Abstract: Modern decision-making increasingly relies on adaptive experimentation, particularly in settings such as A/B testing, multi-armed bandits, and reinforcement learning. While these methods enable more efficient learning and allocation of resources, they fundamentally challenge traditional statistical inference. Classical i.i.d.-based tools often break down under adaptive data collection, resulting in biased estimators and misleading confidence intervals.

This talk offers an overview of statistical inference in these adaptive environments through the concept of stability—originally formulated by Lai and Wei (1982). A key advantage of stability is that it allows us to recover classical inferential guarantees—such as asymptotic normality and valid confidence intervals—even when the data arise from highly adaptive algorithms.

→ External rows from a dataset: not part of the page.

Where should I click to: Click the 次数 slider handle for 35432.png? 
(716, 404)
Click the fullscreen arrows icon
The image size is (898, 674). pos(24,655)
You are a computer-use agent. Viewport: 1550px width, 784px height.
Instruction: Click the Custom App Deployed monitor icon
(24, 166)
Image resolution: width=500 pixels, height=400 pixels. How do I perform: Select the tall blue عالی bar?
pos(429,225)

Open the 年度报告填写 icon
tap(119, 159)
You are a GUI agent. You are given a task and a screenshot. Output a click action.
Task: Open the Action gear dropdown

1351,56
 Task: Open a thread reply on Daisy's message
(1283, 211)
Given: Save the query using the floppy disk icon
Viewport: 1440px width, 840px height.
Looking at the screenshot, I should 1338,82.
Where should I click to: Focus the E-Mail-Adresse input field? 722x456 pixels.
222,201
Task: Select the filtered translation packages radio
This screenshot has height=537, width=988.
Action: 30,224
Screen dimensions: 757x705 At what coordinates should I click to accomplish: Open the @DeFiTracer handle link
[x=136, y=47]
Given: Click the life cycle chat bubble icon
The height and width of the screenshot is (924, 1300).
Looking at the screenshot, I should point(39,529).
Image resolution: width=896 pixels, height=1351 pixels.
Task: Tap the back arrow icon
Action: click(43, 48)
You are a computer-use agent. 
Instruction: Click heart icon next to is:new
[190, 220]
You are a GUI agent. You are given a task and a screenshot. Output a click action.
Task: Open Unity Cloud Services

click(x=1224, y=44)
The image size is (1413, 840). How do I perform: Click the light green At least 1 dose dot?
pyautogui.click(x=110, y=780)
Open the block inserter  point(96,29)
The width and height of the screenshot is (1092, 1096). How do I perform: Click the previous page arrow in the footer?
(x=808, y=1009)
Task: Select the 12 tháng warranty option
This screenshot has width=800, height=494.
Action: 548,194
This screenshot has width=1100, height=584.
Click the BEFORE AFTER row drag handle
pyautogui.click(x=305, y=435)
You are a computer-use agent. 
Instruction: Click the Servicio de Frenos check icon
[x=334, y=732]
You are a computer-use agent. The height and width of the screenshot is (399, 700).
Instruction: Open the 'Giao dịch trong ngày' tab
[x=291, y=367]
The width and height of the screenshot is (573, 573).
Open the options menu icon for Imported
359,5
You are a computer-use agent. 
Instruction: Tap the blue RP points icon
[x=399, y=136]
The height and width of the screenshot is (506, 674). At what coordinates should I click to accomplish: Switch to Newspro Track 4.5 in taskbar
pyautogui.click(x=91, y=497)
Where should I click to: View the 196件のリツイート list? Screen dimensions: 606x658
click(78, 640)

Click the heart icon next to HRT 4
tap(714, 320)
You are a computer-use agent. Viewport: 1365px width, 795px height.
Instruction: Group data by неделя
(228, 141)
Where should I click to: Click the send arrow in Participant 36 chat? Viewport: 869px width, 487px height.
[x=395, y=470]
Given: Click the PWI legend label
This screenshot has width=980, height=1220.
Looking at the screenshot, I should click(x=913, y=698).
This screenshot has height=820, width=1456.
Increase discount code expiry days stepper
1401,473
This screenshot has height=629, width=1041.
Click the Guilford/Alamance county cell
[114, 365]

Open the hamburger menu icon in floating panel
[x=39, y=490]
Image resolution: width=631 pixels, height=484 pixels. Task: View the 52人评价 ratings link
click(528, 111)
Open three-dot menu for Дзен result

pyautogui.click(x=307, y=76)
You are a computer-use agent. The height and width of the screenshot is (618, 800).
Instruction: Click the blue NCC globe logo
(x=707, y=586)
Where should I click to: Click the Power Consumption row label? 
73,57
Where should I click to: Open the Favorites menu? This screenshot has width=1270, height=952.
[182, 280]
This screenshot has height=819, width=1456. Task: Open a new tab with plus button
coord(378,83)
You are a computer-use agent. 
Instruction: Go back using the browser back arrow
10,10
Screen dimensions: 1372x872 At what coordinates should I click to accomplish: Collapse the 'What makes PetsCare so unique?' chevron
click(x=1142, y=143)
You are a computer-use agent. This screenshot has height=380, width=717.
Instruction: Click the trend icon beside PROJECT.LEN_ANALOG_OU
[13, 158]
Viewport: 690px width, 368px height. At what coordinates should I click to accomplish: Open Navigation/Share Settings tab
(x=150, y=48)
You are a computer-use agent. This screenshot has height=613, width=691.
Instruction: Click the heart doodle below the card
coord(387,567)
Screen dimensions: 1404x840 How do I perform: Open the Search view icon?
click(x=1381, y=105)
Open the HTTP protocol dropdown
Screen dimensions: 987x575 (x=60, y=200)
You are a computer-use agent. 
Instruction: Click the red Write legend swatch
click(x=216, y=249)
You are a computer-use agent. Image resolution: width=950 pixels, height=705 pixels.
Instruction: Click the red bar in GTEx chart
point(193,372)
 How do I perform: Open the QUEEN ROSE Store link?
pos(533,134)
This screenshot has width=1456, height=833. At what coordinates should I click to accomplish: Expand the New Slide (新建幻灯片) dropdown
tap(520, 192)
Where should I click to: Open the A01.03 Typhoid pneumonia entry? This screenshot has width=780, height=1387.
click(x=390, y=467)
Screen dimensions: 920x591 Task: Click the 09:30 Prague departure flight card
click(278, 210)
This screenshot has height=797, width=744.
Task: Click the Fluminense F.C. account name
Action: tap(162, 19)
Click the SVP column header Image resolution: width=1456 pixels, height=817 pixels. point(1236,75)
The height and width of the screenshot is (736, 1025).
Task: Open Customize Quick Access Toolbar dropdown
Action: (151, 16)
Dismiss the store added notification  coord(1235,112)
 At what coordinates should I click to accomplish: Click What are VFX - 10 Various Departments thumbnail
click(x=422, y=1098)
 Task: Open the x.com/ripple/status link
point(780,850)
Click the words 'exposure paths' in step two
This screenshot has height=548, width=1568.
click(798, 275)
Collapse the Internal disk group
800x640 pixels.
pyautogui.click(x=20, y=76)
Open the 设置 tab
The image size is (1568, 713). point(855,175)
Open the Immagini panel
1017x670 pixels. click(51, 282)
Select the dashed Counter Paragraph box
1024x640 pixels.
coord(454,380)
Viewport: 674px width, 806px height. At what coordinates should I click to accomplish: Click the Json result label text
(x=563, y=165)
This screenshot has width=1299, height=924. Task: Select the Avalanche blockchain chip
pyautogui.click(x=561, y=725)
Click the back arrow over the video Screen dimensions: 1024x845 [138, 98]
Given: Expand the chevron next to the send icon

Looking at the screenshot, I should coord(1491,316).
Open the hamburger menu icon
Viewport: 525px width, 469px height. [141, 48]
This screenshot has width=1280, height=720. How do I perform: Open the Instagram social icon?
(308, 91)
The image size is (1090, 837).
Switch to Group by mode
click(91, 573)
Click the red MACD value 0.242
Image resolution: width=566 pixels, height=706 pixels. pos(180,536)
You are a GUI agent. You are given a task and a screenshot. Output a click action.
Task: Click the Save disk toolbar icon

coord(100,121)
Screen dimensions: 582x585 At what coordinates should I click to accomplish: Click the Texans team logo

Next, we discuss the stability properties of two widely used algorithms: the Upper Confidence Bound (UCB) and Thompson Sampling. We argue that while UCB is stable, Thompson Sampling is not. Finally, we propose a modification of Thompson Sampling that regains stability while maintaining near-optimal regret. Key illustrations include quantitative central limit theorems of empirical mean in stochastic bandits and least square estimators in contextual bandits. We also present a new proof technique for analyzing regret and establishing stability, which we believe has broader applicability and may be of independent interest.

The talk is based on a series of joint works with Cunhui Zhang, Qiyang Han, Budhaditya Halder and Subhayan Pan.

Bio: Koulik Khamaru is an Assistant Professor in the Department of Statistics at Rutgers University. His research lies at the intersection of statistics and machine learning, with interests in Gaussian mixture models, convex and nonconvex optimization, and reinforcement learning. His recent work focuses on statistical inference for data collected through sequential reinforcement learning algorithms.

Before joining Rutgers, he earned his PhD in Statistics from University of California Berkeley under the guidance of Prof. Martin Wainwright and Prof. Michael Jordan.